◆ Given task
Render every line of the entries below as a Markdown table with the columns "No." and "Line", giving each line its row number and omitting blank lines.

----- Data for the task -----

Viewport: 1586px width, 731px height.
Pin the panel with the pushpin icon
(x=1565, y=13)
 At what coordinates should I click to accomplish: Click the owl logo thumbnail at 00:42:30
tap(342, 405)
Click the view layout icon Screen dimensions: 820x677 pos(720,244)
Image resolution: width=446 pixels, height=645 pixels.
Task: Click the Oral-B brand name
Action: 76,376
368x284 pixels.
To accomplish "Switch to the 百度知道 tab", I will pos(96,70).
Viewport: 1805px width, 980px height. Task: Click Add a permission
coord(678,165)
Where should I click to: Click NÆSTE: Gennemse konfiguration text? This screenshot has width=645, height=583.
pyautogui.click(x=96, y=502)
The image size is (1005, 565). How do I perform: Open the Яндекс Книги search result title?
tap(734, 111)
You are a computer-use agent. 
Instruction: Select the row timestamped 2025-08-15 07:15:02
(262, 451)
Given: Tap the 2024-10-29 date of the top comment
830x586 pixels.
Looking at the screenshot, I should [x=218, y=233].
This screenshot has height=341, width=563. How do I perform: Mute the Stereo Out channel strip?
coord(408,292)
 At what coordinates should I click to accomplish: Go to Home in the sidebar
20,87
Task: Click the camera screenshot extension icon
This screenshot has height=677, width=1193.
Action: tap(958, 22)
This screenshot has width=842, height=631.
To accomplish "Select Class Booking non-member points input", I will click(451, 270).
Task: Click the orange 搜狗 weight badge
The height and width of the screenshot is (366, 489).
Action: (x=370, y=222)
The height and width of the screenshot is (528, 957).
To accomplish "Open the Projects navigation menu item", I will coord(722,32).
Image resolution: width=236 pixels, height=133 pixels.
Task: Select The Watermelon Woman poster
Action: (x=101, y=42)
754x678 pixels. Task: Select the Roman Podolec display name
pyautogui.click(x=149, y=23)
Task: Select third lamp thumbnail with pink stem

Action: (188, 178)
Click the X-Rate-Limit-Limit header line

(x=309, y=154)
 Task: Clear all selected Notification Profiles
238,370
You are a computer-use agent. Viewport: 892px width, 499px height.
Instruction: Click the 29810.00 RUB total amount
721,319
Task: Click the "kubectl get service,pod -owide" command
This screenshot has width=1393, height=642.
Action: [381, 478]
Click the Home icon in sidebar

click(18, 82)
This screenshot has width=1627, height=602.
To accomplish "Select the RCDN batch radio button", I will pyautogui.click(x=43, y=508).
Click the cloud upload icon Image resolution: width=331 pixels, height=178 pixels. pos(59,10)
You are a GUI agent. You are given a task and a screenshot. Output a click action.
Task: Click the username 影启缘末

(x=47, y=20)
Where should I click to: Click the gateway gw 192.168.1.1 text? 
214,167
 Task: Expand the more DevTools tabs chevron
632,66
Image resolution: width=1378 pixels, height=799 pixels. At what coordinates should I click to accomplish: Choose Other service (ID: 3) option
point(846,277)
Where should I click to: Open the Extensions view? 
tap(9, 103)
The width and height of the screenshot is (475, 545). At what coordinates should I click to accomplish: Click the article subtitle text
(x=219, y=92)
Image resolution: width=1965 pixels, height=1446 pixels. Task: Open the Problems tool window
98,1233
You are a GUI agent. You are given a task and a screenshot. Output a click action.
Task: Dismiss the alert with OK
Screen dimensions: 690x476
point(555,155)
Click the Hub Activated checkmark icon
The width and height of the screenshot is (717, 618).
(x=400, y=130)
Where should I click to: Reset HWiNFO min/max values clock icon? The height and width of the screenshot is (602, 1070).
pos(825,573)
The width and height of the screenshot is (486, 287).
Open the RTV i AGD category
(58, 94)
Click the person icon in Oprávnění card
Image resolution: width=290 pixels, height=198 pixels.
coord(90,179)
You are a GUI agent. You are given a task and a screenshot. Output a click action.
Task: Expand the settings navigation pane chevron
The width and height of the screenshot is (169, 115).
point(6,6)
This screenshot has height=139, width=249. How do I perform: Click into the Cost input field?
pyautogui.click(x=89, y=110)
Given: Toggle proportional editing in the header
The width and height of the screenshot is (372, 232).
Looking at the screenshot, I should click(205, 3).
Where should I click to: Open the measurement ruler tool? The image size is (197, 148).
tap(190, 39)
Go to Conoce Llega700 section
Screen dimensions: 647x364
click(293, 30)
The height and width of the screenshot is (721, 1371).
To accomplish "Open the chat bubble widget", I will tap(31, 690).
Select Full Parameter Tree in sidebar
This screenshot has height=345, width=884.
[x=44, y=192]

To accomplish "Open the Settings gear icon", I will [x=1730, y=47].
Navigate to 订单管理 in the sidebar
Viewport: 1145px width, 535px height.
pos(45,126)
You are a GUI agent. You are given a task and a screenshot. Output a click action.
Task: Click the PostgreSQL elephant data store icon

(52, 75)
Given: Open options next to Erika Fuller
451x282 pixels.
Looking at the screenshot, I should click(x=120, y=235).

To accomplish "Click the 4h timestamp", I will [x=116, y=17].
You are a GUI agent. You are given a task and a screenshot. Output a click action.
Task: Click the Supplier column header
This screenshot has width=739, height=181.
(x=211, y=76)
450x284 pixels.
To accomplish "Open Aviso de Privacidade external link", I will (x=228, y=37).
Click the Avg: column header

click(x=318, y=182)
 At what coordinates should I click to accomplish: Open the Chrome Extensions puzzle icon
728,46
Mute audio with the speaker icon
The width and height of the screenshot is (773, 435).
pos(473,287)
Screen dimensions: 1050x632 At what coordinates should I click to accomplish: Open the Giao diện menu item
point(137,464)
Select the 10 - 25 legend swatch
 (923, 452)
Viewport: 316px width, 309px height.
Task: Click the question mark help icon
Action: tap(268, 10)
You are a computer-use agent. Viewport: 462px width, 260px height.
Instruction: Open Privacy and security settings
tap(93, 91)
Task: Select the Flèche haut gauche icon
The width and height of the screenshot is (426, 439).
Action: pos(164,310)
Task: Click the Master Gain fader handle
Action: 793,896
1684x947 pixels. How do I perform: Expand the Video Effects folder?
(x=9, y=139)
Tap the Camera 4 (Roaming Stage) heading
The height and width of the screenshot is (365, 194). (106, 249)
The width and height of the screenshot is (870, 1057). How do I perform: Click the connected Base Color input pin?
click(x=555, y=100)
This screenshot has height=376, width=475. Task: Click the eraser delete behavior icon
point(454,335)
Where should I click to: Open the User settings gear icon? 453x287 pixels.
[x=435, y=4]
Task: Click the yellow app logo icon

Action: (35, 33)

-----

◆ Result of the task
| No. | Line |
|---|---|
| 1 | Viewport: 1586px width, 731px height. |
| 2 | Pin the panel with the pushpin icon |
| 3 | (x=1565, y=13) |
| 4 |  At what coordinates should I click to accomplish: Click the owl logo thumbnail at 00:42:30 |
| 5 | tap(342, 405) |
| 6 | Click the view layout icon Screen dimensions: 820x677 pos(720,244) |
| 7 | Image resolution: width=446 pixels, height=645 pixels. |
| 8 | Task: Click the Oral-B brand name |
| 9 | Action: 76,376 |
| 10 | 368x284 pixels. |
| 11 | To accomplish "Switch to the 百度知道 tab", I will pos(96,70). |
| 12 | Viewport: 1805px width, 980px height. Task: Click Add a permission |
| 13 | coord(678,165) |
| 14 | Where should I click to: Click NÆSTE: Gennemse konfiguration text? This screenshot has width=645, height=583. |
| 15 | pyautogui.click(x=96, y=502) |
| 16 | The image size is (1005, 565). How do I perform: Open the Яндекс Книги search result title? |
| 17 | tap(734, 111) |
| 18 | You are a computer-use agent.  |
| 19 | Instruction: Select the row timestamped 2025-08-15 07:15:02 |
| 20 | (262, 451) |
| 21 | Given: Tap the 2024-10-29 date of the top comment |
| 22 | 830x586 pixels. |
| 23 | Looking at the screenshot, I should [x=218, y=233]. |
| 24 | This screenshot has height=341, width=563. How do I perform: Mute the Stereo Out channel strip? |
| 25 | coord(408,292) |
| 26 |  At what coordinates should I click to accomplish: Go to Home in the sidebar |
| 27 | 20,87 |
| 28 | Task: Click the camera screenshot extension icon |
| 29 | This screenshot has height=677, width=1193. |
| 30 | Action: tap(958, 22) |
| 31 | This screenshot has width=842, height=631. |
| 32 | To accomplish "Select Class Booking non-member points input", I will click(451, 270). |
| 33 | Task: Click the orange 搜狗 weight badge |
| 34 | The height and width of the screenshot is (366, 489). |
| 35 | Action: (x=370, y=222) |
| 36 | The height and width of the screenshot is (528, 957). |
| 37 | To accomplish "Open the Projects navigation menu item", I will coord(722,32). |
| 38 | Image resolution: width=236 pixels, height=133 pixels. |
| 39 | Task: Select The Watermelon Woman poster |
| 40 | Action: (x=101, y=42) |
| 41 | 754x678 pixels. Task: Select the Roman Podolec display name |
| 42 | pyautogui.click(x=149, y=23) |
| 43 | Task: Select third lamp thumbnail with pink stem |
| 44 | Action: (188, 178) |
| 45 | Click the X-Rate-Limit-Limit header line |
| 46 | (x=309, y=154) |
| 47 |  Task: Clear all selected Notification Profiles |
| 48 | 238,370 |
| 49 | You are a computer-use agent. Viewport: 892px width, 499px height. |
| 50 | Instruction: Click the 29810.00 RUB total amount |
| 51 | 721,319 |
| 52 | Task: Click the "kubectl get service,pod -owide" command |
| 53 | This screenshot has width=1393, height=642. |
| 54 | Action: [381, 478] |
| 55 | Click the Home icon in sidebar |
| 56 | click(18, 82) |
| 57 | This screenshot has width=1627, height=602. |
| 58 | To accomplish "Select the RCDN batch radio button", I will pyautogui.click(x=43, y=508). |
| 59 | Click the cloud upload icon Image resolution: width=331 pixels, height=178 pixels. pos(59,10) |
| 60 | You are a GUI agent. You are given a task and a screenshot. Output a click action. |
| 61 | Task: Click the username 影启缘末 |
| 62 | (x=47, y=20) |
| 63 | Where should I click to: Click the gateway gw 192.168.1.1 text?  |
| 64 | 214,167 |
| 65 |  Task: Expand the more DevTools tabs chevron |
| 66 | 632,66 |
| 67 | Image resolution: width=1378 pixels, height=799 pixels. At what coordinates should I click to accomplish: Choose Other service (ID: 3) option |
| 68 | point(846,277) |
| 69 | Where should I click to: Open the Extensions view?  |
| 70 | tap(9, 103) |
| 71 | The width and height of the screenshot is (475, 545). At what coordinates should I click to accomplish: Click the article subtitle text |
| 72 | (x=219, y=92) |
| 73 | Image resolution: width=1965 pixels, height=1446 pixels. Task: Open the Problems tool window |
| 74 | 98,1233 |
| 75 | You are a GUI agent. You are given a task and a screenshot. Output a click action. |
| 76 | Task: Dismiss the alert with OK |
| 77 | Screen dimensions: 690x476 |
| 78 | point(555,155) |
| 79 | Click the Hub Activated checkmark icon |
| 80 | The width and height of the screenshot is (717, 618). |
| 81 | (x=400, y=130) |
| 82 | Where should I click to: Reset HWiNFO min/max values clock icon? The height and width of the screenshot is (602, 1070). |
| 83 | pos(825,573) |
| 84 | The width and height of the screenshot is (486, 287). |
| 85 | Open the RTV i AGD category |
| 86 | (58, 94) |
| 87 | Click the person icon in Oprávnění card |
| 88 | Image resolution: width=290 pixels, height=198 pixels. |
| 89 | coord(90,179) |
| 90 | You are a GUI agent. You are given a task and a screenshot. Output a click action. |
| 91 | Task: Expand the settings navigation pane chevron |
| 92 | The width and height of the screenshot is (169, 115). |
| 93 | point(6,6) |
| 94 | This screenshot has height=139, width=249. How do I perform: Click into the Cost input field? |
| 95 | pyautogui.click(x=89, y=110) |
| 96 | Given: Toggle proportional editing in the header |
| 97 | The width and height of the screenshot is (372, 232). |
| 98 | Looking at the screenshot, I should click(205, 3). |
| 99 | Where should I click to: Open the measurement ruler tool? The image size is (197, 148). |
| 100 | tap(190, 39) |
| 101 | Go to Conoce Llega700 section |
| 102 | Screen dimensions: 647x364 |
| 103 | click(293, 30) |
| 104 | The height and width of the screenshot is (721, 1371). |
| 105 | To accomplish "Open the chat bubble widget", I will tap(31, 690). |
| 106 | Select Full Parameter Tree in sidebar |
| 107 | This screenshot has height=345, width=884. |
| 108 | [x=44, y=192] |
| 109 | To accomplish "Open the Settings gear icon", I will [x=1730, y=47]. |
| 110 | Navigate to 订单管理 in the sidebar |
| 111 | Viewport: 1145px width, 535px height. |
| 112 | pos(45,126) |
| 113 | You are a GUI agent. You are given a task and a screenshot. Output a click action. |
| 114 | Task: Click the PostgreSQL elephant data store icon |
| 115 | (52, 75) |
| 116 | Given: Open options next to Erika Fuller |
| 117 | 451x282 pixels. |
| 118 | Looking at the screenshot, I should click(x=120, y=235). |
| 119 | To accomplish "Click the 4h timestamp", I will [x=116, y=17]. |
| 120 | You are a GUI agent. You are given a task and a screenshot. Output a click action. |
| 121 | Task: Click the Supplier column header |
| 122 | This screenshot has width=739, height=181. |
| 123 | (x=211, y=76) |
| 124 | 450x284 pixels. |
| 125 | To accomplish "Open Aviso de Privacidade external link", I will (x=228, y=37). |
| 126 | Click the Avg: column header |
| 127 | click(x=318, y=182) |
| 128 |  At what coordinates should I click to accomplish: Open the Chrome Extensions puzzle icon |
| 129 | 728,46 |
| 130 | Mute audio with the speaker icon |
| 131 | The width and height of the screenshot is (773, 435). |
| 132 | pos(473,287) |
| 133 | Screen dimensions: 1050x632 At what coordinates should I click to accomplish: Open the Giao diện menu item |
| 134 | point(137,464) |
| 135 | Select the 10 - 25 legend swatch |
| 136 |  (923, 452) |
| 137 | Viewport: 316px width, 309px height. |
| 138 | Task: Click the question mark help icon |
| 139 | Action: tap(268, 10) |
| 140 | You are a computer-use agent. Viewport: 462px width, 260px height. |
| 141 | Instruction: Open Privacy and security settings |
| 142 | tap(93, 91) |
| 143 | Task: Select the Flèche haut gauche icon |
| 144 | The width and height of the screenshot is (426, 439). |
| 145 | Action: pos(164,310) |
| 146 | Task: Click the Master Gain fader handle |
| 147 | Action: 793,896 |
| 148 | 1684x947 pixels. How do I perform: Expand the Video Effects folder? |
| 149 | (x=9, y=139) |
| 150 | Tap the Camera 4 (Roaming Stage) heading |
| 151 | The height and width of the screenshot is (365, 194). (106, 249) |
| 152 | The width and height of the screenshot is (870, 1057). How do I perform: Click the connected Base Color input pin? |
| 153 | click(x=555, y=100) |
| 154 | This screenshot has height=376, width=475. Task: Click the eraser delete behavior icon |
| 155 | point(454,335) |
| 156 | Where should I click to: Open the User settings gear icon? 453x287 pixels. |
| 157 | [x=435, y=4] |
| 158 | Task: Click the yellow app logo icon |
| 159 | Action: (35, 33) |